___ Material for this exercise ___

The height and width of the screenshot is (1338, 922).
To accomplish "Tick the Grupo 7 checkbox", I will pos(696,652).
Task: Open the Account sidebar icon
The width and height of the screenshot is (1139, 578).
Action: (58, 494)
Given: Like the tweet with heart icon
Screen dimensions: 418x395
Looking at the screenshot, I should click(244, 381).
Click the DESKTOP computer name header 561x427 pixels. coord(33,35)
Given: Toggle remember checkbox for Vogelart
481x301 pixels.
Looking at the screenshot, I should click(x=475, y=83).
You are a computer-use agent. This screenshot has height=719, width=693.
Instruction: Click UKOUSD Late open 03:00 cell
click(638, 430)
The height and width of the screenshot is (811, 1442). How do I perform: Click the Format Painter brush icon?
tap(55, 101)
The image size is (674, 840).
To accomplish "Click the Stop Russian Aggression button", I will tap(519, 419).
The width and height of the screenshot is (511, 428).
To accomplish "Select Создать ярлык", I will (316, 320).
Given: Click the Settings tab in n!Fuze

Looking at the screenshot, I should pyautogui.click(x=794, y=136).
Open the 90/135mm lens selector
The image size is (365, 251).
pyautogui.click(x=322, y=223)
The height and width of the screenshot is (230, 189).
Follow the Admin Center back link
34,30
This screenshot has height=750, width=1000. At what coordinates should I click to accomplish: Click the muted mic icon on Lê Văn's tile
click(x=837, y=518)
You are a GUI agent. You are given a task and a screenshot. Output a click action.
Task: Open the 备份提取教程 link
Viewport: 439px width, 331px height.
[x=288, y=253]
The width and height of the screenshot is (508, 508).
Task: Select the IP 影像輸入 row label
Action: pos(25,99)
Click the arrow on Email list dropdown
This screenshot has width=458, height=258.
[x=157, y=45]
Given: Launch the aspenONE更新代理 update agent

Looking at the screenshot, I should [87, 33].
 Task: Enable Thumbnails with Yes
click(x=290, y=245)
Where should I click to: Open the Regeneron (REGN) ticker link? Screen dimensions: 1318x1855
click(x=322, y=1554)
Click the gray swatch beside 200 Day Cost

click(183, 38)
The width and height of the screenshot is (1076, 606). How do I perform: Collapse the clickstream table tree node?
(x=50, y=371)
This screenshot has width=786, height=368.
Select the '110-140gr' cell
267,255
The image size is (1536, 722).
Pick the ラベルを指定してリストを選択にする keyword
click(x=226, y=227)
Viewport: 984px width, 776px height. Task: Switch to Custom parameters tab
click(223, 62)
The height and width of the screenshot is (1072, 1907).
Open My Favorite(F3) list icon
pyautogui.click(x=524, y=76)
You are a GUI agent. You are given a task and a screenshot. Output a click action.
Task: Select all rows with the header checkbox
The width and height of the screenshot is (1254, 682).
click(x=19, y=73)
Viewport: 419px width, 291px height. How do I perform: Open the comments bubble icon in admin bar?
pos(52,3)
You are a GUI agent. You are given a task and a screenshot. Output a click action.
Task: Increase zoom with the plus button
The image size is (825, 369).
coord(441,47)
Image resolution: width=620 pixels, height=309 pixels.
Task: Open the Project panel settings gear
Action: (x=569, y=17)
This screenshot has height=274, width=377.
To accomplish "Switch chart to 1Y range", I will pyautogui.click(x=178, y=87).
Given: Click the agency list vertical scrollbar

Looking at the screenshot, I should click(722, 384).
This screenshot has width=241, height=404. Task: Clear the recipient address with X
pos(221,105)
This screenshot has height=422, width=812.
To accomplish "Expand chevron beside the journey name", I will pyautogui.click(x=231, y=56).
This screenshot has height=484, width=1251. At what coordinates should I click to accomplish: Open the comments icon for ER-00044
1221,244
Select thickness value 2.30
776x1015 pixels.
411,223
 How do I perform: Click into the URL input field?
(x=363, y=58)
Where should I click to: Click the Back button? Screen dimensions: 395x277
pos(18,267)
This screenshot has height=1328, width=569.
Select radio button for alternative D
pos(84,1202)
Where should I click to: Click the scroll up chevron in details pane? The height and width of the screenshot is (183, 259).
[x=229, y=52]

___

*Work instructions*.
The lines above need to be restated word for word, all of them.

*Expected answer*.
The height and width of the screenshot is (1338, 922).
To accomplish "Tick the Grupo 7 checkbox", I will pos(696,652).
Task: Open the Account sidebar icon
The width and height of the screenshot is (1139, 578).
Action: (58, 494)
Given: Like the tweet with heart icon
Screen dimensions: 418x395
Looking at the screenshot, I should click(244, 381).
Click the DESKTOP computer name header 561x427 pixels. coord(33,35)
Given: Toggle remember checkbox for Vogelart
481x301 pixels.
Looking at the screenshot, I should click(x=475, y=83).
You are a computer-use agent. This screenshot has height=719, width=693.
Instruction: Click UKOUSD Late open 03:00 cell
click(638, 430)
The height and width of the screenshot is (811, 1442). How do I perform: Click the Format Painter brush icon?
tap(55, 101)
The image size is (674, 840).
To accomplish "Click the Stop Russian Aggression button", I will tap(519, 419).
The width and height of the screenshot is (511, 428).
To accomplish "Select Создать ярлык", I will (316, 320).
Given: Click the Settings tab in n!Fuze

Looking at the screenshot, I should pyautogui.click(x=794, y=136).
Open the 90/135mm lens selector
The image size is (365, 251).
pyautogui.click(x=322, y=223)
The height and width of the screenshot is (230, 189).
Follow the Admin Center back link
34,30
This screenshot has height=750, width=1000. At what coordinates should I click to accomplish: Click the muted mic icon on Lê Văn's tile
click(x=837, y=518)
You are a GUI agent. You are given a task and a screenshot. Output a click action.
Task: Open the 备份提取教程 link
Viewport: 439px width, 331px height.
[x=288, y=253]
The width and height of the screenshot is (508, 508).
Task: Select the IP 影像輸入 row label
Action: pos(25,99)
Click the arrow on Email list dropdown
This screenshot has width=458, height=258.
[x=157, y=45]
Given: Launch the aspenONE更新代理 update agent

Looking at the screenshot, I should [87, 33].
 Task: Enable Thumbnails with Yes
click(x=290, y=245)
Where should I click to: Open the Regeneron (REGN) ticker link? Screen dimensions: 1318x1855
click(x=322, y=1554)
Click the gray swatch beside 200 Day Cost

click(183, 38)
The width and height of the screenshot is (1076, 606). How do I perform: Collapse the clickstream table tree node?
(x=50, y=371)
This screenshot has width=786, height=368.
Select the '110-140gr' cell
267,255
The image size is (1536, 722).
Pick the ラベルを指定してリストを選択にする keyword
click(x=226, y=227)
Viewport: 984px width, 776px height. Task: Switch to Custom parameters tab
click(223, 62)
The height and width of the screenshot is (1072, 1907).
Open My Favorite(F3) list icon
pyautogui.click(x=524, y=76)
You are a GUI agent. You are given a task and a screenshot. Output a click action.
Task: Select all rows with the header checkbox
The width and height of the screenshot is (1254, 682).
click(x=19, y=73)
Viewport: 419px width, 291px height. How do I perform: Open the comments bubble icon in admin bar?
pos(52,3)
You are a GUI agent. You are given a task and a screenshot. Output a click action.
Task: Increase zoom with the plus button
The image size is (825, 369).
coord(441,47)
Image resolution: width=620 pixels, height=309 pixels.
Task: Open the Project panel settings gear
Action: (x=569, y=17)
This screenshot has height=274, width=377.
To accomplish "Switch chart to 1Y range", I will pyautogui.click(x=178, y=87).
Given: Click the agency list vertical scrollbar

Looking at the screenshot, I should click(722, 384).
This screenshot has width=241, height=404. Task: Clear the recipient address with X
pos(221,105)
This screenshot has height=422, width=812.
To accomplish "Expand chevron beside the journey name", I will pyautogui.click(x=231, y=56).
This screenshot has height=484, width=1251. At what coordinates should I click to accomplish: Open the comments icon for ER-00044
1221,244
Select thickness value 2.30
776x1015 pixels.
411,223
 How do I perform: Click into the URL input field?
(x=363, y=58)
Where should I click to: Click the Back button? Screen dimensions: 395x277
pos(18,267)
This screenshot has height=1328, width=569.
Select radio button for alternative D
pos(84,1202)
Where should I click to: Click the scroll up chevron in details pane? The height and width of the screenshot is (183, 259).
[x=229, y=52]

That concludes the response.